Plaintiffs satisfied the “relatedness” prong because they essentially alleged that Defendants engaged in “criminal acts that have the same or similar purposes, results, participants, victims, or methods of commission, or otherwise are interrelated by distinguishing characteristics and are not isolated events.”

In regards to continuity, Plaintiffs adequately alleged close-ended continuity as these were continuous acts occurring over a substantial period of time, i.e., at least eleven (11) years. Plaintiffs also adequately alleged that the pattern of racketeering activity constituted “open-ended” continuity based upon a threat of continuing racketeering activity because the predicate activity constituted the regular way Defendants did business. Because such criminal conduct was part of the regular way Pickell, Hope, and C. Hope did business it gives rise to the inference that such offenses will continue indefinitely if not interrupted.

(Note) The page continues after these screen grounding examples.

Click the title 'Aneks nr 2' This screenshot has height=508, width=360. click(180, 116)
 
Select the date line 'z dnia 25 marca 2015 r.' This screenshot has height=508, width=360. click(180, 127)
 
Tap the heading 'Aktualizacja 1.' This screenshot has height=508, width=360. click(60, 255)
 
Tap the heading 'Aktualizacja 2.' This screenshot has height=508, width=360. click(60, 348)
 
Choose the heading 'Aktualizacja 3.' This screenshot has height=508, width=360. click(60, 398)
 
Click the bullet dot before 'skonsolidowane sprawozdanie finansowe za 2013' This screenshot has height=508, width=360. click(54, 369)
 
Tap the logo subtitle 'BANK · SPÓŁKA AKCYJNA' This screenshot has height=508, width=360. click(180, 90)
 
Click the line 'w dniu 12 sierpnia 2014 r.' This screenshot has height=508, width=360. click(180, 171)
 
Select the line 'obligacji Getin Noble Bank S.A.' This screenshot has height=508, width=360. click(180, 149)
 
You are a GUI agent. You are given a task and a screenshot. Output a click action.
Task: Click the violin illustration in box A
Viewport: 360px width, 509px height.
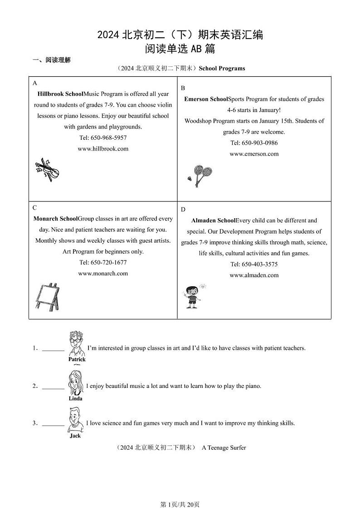(47, 171)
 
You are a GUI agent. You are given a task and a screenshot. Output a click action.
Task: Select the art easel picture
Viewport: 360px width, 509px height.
(47, 297)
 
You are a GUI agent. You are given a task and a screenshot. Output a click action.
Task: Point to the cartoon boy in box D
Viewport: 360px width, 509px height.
(193, 296)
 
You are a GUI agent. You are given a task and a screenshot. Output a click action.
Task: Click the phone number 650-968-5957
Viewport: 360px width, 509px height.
(103, 137)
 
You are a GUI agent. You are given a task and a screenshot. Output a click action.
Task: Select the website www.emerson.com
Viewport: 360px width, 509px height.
(254, 154)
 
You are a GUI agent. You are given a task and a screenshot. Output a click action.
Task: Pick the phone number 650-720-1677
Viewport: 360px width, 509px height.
(103, 262)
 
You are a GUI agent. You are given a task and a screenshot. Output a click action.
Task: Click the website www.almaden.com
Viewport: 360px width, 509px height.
(254, 275)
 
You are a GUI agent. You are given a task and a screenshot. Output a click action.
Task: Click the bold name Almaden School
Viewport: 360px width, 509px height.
(213, 220)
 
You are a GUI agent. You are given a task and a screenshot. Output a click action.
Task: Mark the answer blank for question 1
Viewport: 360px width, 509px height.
(53, 348)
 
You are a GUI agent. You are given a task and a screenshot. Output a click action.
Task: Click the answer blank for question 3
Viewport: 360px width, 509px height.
(53, 423)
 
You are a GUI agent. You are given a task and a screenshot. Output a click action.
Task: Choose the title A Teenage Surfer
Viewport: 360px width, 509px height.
(224, 447)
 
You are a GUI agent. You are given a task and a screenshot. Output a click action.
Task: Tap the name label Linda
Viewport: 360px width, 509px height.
(75, 398)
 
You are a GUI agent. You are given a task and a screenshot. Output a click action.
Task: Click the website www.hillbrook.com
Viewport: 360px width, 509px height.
(103, 148)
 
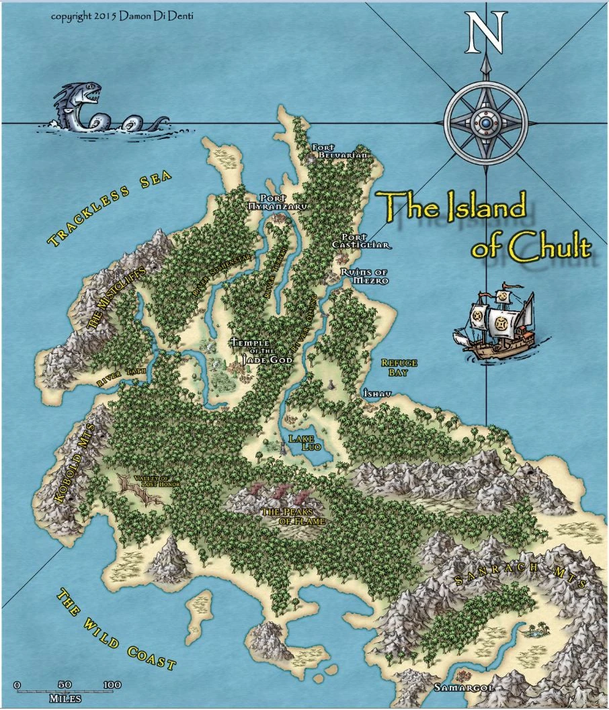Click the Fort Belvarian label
tap(341, 150)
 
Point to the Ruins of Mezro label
tap(364, 275)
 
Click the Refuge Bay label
tap(399, 367)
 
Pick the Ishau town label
tap(372, 392)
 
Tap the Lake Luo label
tap(301, 442)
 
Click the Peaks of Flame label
tap(293, 516)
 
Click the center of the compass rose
tap(485, 124)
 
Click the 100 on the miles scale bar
tap(112, 684)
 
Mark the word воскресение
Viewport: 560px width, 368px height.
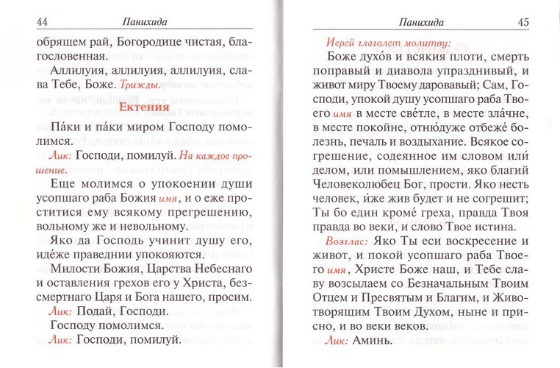pyautogui.click(x=474, y=240)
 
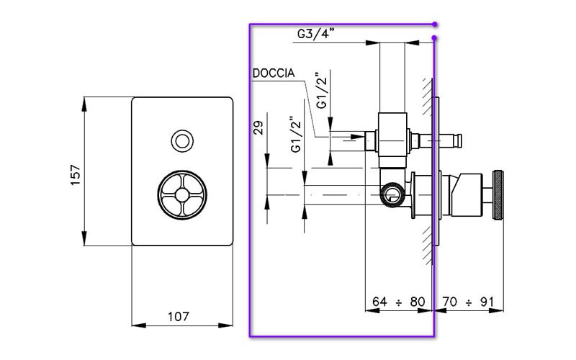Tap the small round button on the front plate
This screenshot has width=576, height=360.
(182, 140)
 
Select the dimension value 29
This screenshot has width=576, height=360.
(258, 127)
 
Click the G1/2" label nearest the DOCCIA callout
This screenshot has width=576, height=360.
(323, 91)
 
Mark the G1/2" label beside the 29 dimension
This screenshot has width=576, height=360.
(295, 134)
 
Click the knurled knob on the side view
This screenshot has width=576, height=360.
(498, 194)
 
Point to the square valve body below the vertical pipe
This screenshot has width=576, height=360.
(392, 134)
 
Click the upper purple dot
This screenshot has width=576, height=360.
(435, 24)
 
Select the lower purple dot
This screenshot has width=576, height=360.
(434, 37)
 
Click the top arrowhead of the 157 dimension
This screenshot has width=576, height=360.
(85, 102)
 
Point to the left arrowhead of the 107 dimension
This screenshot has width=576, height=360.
(135, 325)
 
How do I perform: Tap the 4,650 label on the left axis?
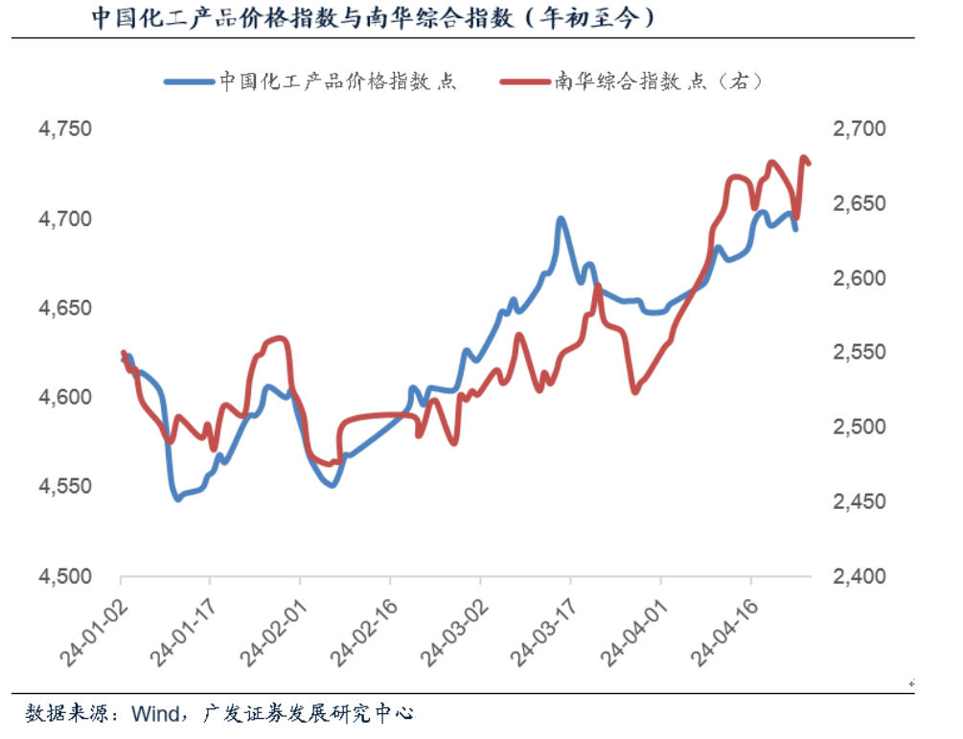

Hope and C. Hope continue to maintain the exclusive right to process serving in the County and continue their close relationships with County officials, including Defendant Pickell.

Furthermore, Plaintiffs allege that the continuous acts will continue indefinitely because Defendants “continue to maintain the exclusive right to process serving in the County and continue their close relationships with County officials, including Defendant Pickell.

Thus, the court ruled that Plaintiffs have pled sufficient facts in support of their civil RICO claim to survive a motion to dismiss. Accordingly, amendment would not be “futile.”

The court also found the amendment would not unduly prejudice the defendants. Undue prejudice is often found when the delay in amending the pleadings is unexplained, unjustified, and the case has already reached an advanced stage of litigation, which is not the case here. The court stated that no undue prejudice exists from amended pleadings simply because the opposing party would have to defend against new or better pleaded claims.

Ed Note: This ruling effectively forecloses any motion to dismiss by Defendants.  This is an important case which shows that public corruption is clearly within the realm of civil RICO actions.